Barring a major collapse of human civilization (due to nuclear war, asteroid impact, etc.), many experts expect the intelligence explosion Singularity to occur within 50-200 years.
That fact means that many philosophical problems, about which philosophers have argued for millennia, are suddenly very urgent.
Those concerned with the fate of the galaxy must say to the philosophers: "Too slow! Stop screwing around with transcendental ethics and qualitative epistemologies! Start thinking with the precision of an AI researcher and solve these problems!"
If a near-future AI will determine the fate of the galaxy, we need to figure out what values we ought to give it. Should it ensure animal welfare? Is growing the human population a good thing?
But those are questions of applied ethics. More fundamental are the questions about which normative ethics to give the AI: How would the AI decide if animal welfare or large human populations were good? What rulebook should it use to answer novel moral questions that arise in the future?
But even more fundamental are the questions of meta-ethics. What do moral terms mean? Do moral facts exist? What justifies one normative rulebook over the other?
The answers to these meta-ethical questions will determine the answers to the questions of normative ethics, which, if we are successful in planning the intelligence explosion, will determine the fate of the galaxy.
Eliezer Yudkowsky has put forward one meta-ethical theory, which informs his plan for Friendly AI: Coherent Extrapolated Volition. But what if that meta-ethical theory is wrong?
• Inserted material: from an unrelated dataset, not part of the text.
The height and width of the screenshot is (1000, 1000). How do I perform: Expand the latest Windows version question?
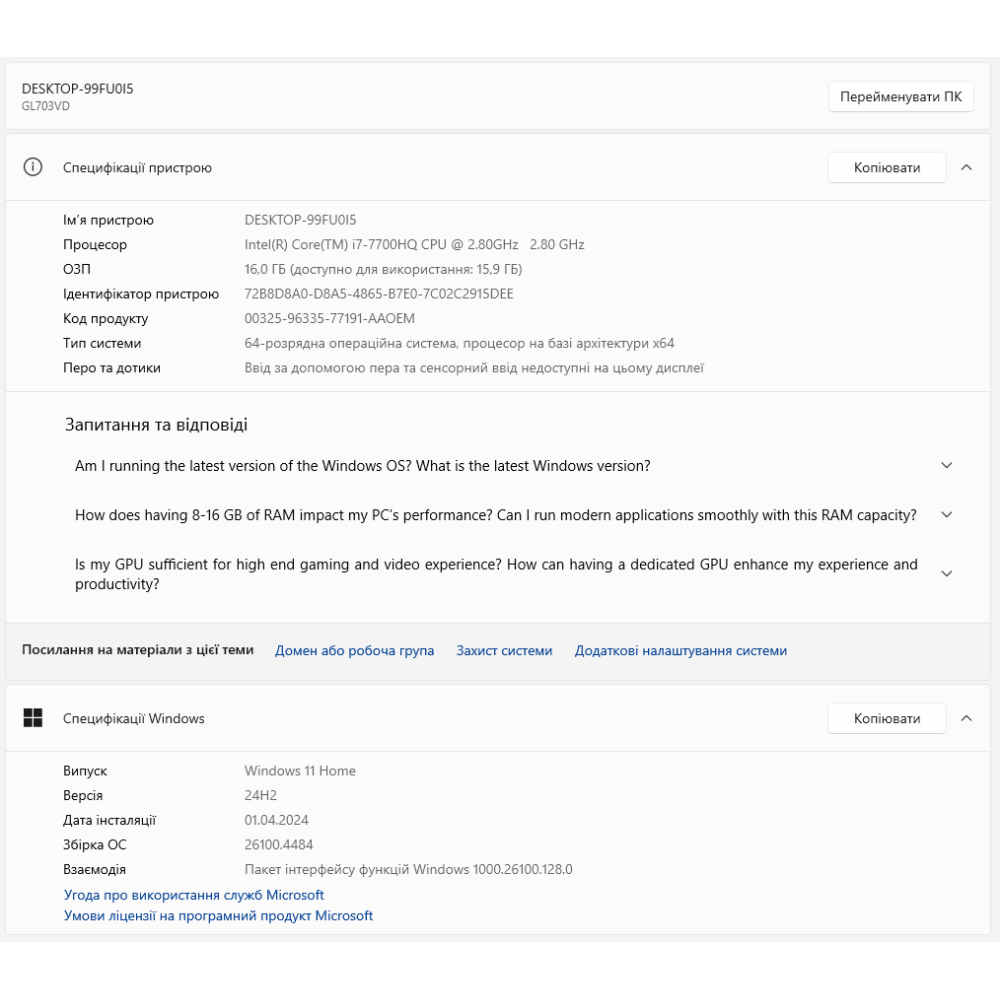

The galaxy is at stake.
Princeton philosopher Richard Chappell worries about how Eliezer's meta-ethical theory depends on rigid designation, which in this context may amount to something like a semantic "trick." Previously and independently, an Oxford philosopher expressed the same worry to me in private.
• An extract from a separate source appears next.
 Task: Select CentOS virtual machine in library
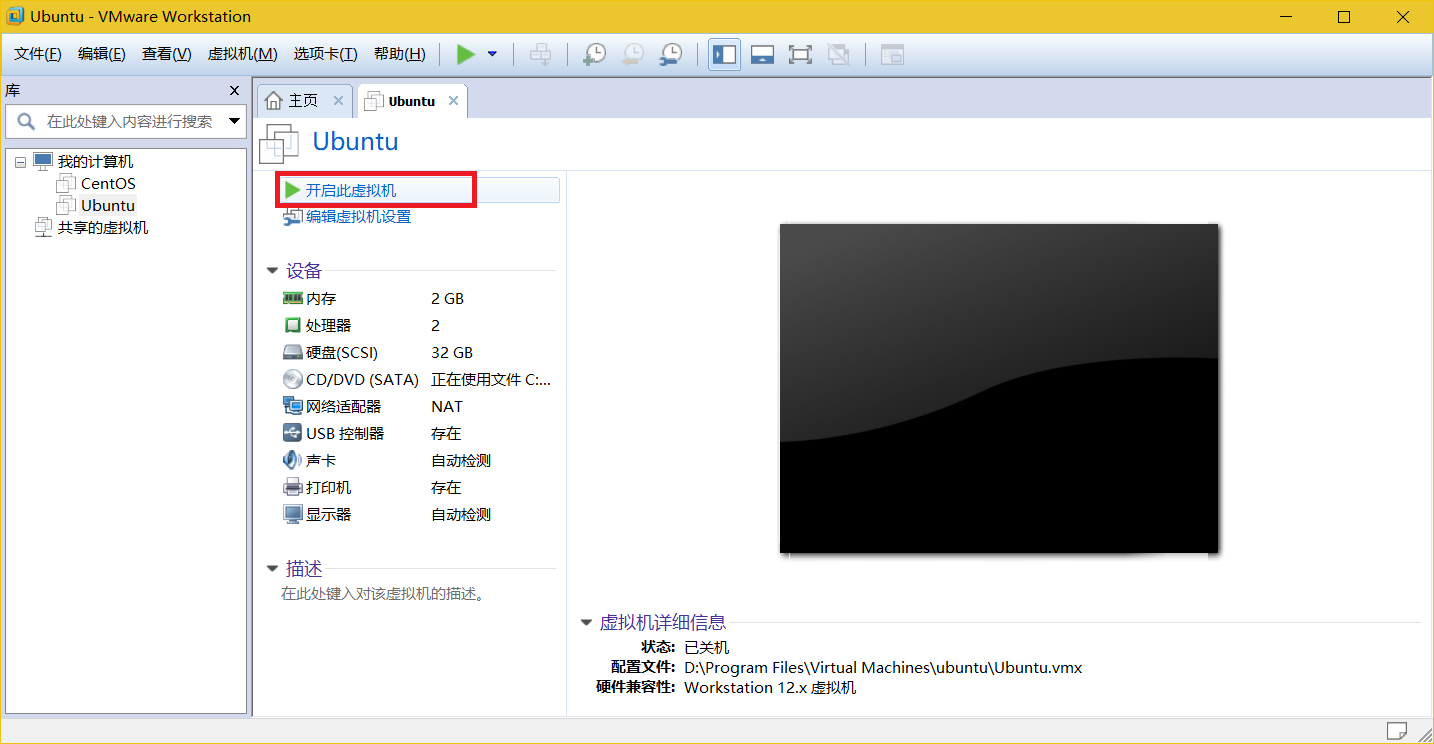tap(108, 184)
Eliezer's theory also employs something like the method of reflective equilibrium, about which there are many grave concerns from Eliezer's fellow naturalists, including Richard Brandt, Richard Hare, Robert Cummins, Stephen Stich, and others.
My point is not to beat up on Eliezer's meta-ethical views. I don't even know if they're wrong. Eliezer is wickedly smart. He is highly trained in the skills of overcoming biases and properly proportioning beliefs to the evidence. He thinks with the precision of an AI researcher. In my opinion, that gives him large advantages over most philosophers. When Eliezer states and defends a particular view, I take that as significant Bayesian evidence for reforming my beliefs.
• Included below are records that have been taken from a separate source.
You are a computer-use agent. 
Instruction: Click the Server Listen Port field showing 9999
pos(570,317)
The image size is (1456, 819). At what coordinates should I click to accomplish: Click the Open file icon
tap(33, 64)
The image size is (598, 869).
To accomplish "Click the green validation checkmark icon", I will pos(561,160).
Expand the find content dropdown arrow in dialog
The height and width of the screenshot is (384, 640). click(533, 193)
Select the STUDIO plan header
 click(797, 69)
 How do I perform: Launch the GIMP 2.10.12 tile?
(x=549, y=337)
Rather, my point is that we need lots of smart people working on these meta-ethical questions. We need to solve these problems, and quickly. The universe will not wait for the pace of traditional philosophy to catch up.
They do. (Many of EY's own posts are tagged "philosophy".) Indeed, FAI will require robust solutions to several standard big philosophical problems, not just metaethics; e.g. subjective experience (to make sure that CEV doesn't create any conscious persons while extrapolating, etc.), the ultimate nature of existence (to sort out some of the anthropic problems in decision theory), and so on. The difference isn't (just) in what questions are being asked, but in how we go about answering them. In traditional philosophy, you're usually working on problems you personally find interesting, and if you can convince a lot of other philosophers that you're right, write some books, and give a lot of lectures, then that counts as a successful career. LW-style philosophy (as in the "Reductionism" and "Mysterious Answers" sequences) is distinguished in that there is a deep need for precise right answers, with more important criteria for success than what anyone's academic peers think.
Basically, it's a computer science approach to philosophy: any progress on understanding a phenomenon is measured by how much closer it gets you to an algorithmic description of it. Academic philosophy occasionally generates insights on that level, but overall it doesn't operate with that ethic, and it's not set up to reward that kind of progress specifically; too much of it is about rhetoric, formality as an imitation of precision, and apparent impressiveness instead of usefulness.
e.g. subjective experience (to make sure that CEV doesn't create any conscious persons while extrapolating, etc.),
Also, to figure out whether particular uploads have qualia, and whether those qualia resemble pre-upload qualia, it that's wanted.